*** Opening Information shown ***
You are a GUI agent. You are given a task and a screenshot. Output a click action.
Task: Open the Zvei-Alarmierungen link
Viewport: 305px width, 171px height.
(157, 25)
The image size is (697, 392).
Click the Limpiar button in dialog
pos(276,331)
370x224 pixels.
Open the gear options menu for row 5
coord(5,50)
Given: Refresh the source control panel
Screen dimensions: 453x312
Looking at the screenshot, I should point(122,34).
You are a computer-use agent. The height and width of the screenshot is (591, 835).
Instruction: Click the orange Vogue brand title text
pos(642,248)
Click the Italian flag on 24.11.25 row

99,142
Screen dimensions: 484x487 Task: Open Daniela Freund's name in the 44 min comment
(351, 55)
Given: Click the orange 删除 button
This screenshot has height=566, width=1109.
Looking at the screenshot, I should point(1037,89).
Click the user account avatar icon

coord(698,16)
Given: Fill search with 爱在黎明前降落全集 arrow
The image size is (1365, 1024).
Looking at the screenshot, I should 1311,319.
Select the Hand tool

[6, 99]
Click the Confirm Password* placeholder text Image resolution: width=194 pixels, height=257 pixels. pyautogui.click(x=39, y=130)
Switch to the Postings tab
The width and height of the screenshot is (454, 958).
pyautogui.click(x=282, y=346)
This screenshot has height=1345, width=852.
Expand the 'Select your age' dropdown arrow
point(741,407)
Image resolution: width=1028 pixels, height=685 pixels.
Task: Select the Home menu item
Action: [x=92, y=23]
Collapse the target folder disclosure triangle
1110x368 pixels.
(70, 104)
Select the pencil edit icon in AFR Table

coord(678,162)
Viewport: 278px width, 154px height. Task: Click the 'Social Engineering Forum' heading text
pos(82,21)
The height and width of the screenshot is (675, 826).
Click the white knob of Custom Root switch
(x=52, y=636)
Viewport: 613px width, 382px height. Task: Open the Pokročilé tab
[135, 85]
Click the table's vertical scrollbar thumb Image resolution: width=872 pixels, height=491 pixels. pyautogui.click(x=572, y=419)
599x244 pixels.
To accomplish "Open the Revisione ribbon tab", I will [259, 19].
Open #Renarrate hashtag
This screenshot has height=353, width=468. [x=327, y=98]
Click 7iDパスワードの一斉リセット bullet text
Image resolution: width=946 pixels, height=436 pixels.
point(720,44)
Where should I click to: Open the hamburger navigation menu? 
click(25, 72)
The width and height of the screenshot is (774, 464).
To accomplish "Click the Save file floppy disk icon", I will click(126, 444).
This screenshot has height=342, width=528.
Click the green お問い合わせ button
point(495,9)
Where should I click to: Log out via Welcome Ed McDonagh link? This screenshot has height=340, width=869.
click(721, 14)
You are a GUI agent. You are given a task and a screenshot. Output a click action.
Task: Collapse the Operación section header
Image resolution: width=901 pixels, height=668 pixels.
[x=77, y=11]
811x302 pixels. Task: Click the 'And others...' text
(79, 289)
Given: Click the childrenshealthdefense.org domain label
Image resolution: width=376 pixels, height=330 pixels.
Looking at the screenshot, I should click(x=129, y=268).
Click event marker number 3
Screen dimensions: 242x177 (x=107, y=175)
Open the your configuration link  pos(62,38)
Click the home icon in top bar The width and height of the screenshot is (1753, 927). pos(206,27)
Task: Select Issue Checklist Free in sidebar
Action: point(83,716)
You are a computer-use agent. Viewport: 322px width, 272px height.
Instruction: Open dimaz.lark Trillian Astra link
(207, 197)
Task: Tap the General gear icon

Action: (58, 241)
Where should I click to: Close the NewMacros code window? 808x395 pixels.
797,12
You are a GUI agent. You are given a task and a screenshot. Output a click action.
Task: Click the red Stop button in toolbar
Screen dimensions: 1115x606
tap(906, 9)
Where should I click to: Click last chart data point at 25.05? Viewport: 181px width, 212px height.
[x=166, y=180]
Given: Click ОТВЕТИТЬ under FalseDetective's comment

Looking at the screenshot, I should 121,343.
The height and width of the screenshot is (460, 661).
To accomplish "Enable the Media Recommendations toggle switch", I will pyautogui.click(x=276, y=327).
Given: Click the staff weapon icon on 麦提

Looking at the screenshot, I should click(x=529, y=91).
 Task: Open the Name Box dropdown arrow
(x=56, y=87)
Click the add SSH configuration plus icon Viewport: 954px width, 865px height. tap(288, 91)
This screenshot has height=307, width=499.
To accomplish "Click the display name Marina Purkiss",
*** Closing Information shown ***
=== Task details ===
Retype the records exactly.

=== Response to this task ===
You are a GUI agent. You are given a task and a screenshot. Output a click action.
Task: Open the Zvei-Alarmierungen link
Viewport: 305px width, 171px height.
(157, 25)
The image size is (697, 392).
Click the Limpiar button in dialog
pos(276,331)
370x224 pixels.
Open the gear options menu for row 5
coord(5,50)
Given: Refresh the source control panel
Screen dimensions: 453x312
Looking at the screenshot, I should point(122,34).
You are a computer-use agent. The height and width of the screenshot is (591, 835).
Instruction: Click the orange Vogue brand title text
pos(642,248)
Click the Italian flag on 24.11.25 row

99,142
Screen dimensions: 484x487 Task: Open Daniela Freund's name in the 44 min comment
(351, 55)
Given: Click the orange 删除 button
This screenshot has height=566, width=1109.
Looking at the screenshot, I should point(1037,89).
Click the user account avatar icon

coord(698,16)
Given: Fill search with 爱在黎明前降落全集 arrow
The image size is (1365, 1024).
Looking at the screenshot, I should 1311,319.
Select the Hand tool

[6, 99]
Click the Confirm Password* placeholder text Image resolution: width=194 pixels, height=257 pixels. pyautogui.click(x=39, y=130)
Switch to the Postings tab
The width and height of the screenshot is (454, 958).
pyautogui.click(x=282, y=346)
This screenshot has height=1345, width=852.
Expand the 'Select your age' dropdown arrow
point(741,407)
Image resolution: width=1028 pixels, height=685 pixels.
Task: Select the Home menu item
Action: [x=92, y=23]
Collapse the target folder disclosure triangle
1110x368 pixels.
(70, 104)
Select the pencil edit icon in AFR Table

coord(678,162)
Viewport: 278px width, 154px height. Task: Click the 'Social Engineering Forum' heading text
pos(82,21)
The height and width of the screenshot is (675, 826).
Click the white knob of Custom Root switch
(x=52, y=636)
Viewport: 613px width, 382px height. Task: Open the Pokročilé tab
[135, 85]
Click the table's vertical scrollbar thumb Image resolution: width=872 pixels, height=491 pixels. pyautogui.click(x=572, y=419)
599x244 pixels.
To accomplish "Open the Revisione ribbon tab", I will [259, 19].
Open #Renarrate hashtag
This screenshot has height=353, width=468. [x=327, y=98]
Click 7iDパスワードの一斉リセット bullet text
Image resolution: width=946 pixels, height=436 pixels.
point(720,44)
Where should I click to: Open the hamburger navigation menu? 
click(25, 72)
The width and height of the screenshot is (774, 464).
To accomplish "Click the Save file floppy disk icon", I will click(126, 444).
This screenshot has height=342, width=528.
Click the green お問い合わせ button
point(495,9)
Where should I click to: Log out via Welcome Ed McDonagh link? This screenshot has height=340, width=869.
click(721, 14)
You are a GUI agent. You are given a task and a screenshot. Output a click action.
Task: Collapse the Operación section header
Image resolution: width=901 pixels, height=668 pixels.
[x=77, y=11]
811x302 pixels. Task: Click the 'And others...' text
(79, 289)
Given: Click the childrenshealthdefense.org domain label
Image resolution: width=376 pixels, height=330 pixels.
Looking at the screenshot, I should click(x=129, y=268).
Click event marker number 3
Screen dimensions: 242x177 (x=107, y=175)
Open the your configuration link  pos(62,38)
Click the home icon in top bar The width and height of the screenshot is (1753, 927). pos(206,27)
Task: Select Issue Checklist Free in sidebar
Action: point(83,716)
You are a computer-use agent. Viewport: 322px width, 272px height.
Instruction: Open dimaz.lark Trillian Astra link
(207, 197)
Task: Tap the General gear icon

Action: (58, 241)
Where should I click to: Close the NewMacros code window? 808x395 pixels.
797,12
You are a GUI agent. You are given a task and a screenshot. Output a click action.
Task: Click the red Stop button in toolbar
Screen dimensions: 1115x606
tap(906, 9)
Where should I click to: Click last chart data point at 25.05? Viewport: 181px width, 212px height.
[x=166, y=180]
Given: Click ОТВЕТИТЬ under FalseDetective's comment

Looking at the screenshot, I should 121,343.
The height and width of the screenshot is (460, 661).
To accomplish "Enable the Media Recommendations toggle switch", I will pyautogui.click(x=276, y=327).
Given: Click the staff weapon icon on 麦提

Looking at the screenshot, I should click(x=529, y=91).
 Task: Open the Name Box dropdown arrow
(x=56, y=87)
Click the add SSH configuration plus icon Viewport: 954px width, 865px height. tap(288, 91)
This screenshot has height=307, width=499.
To accomplish "Click the display name Marina Purkiss",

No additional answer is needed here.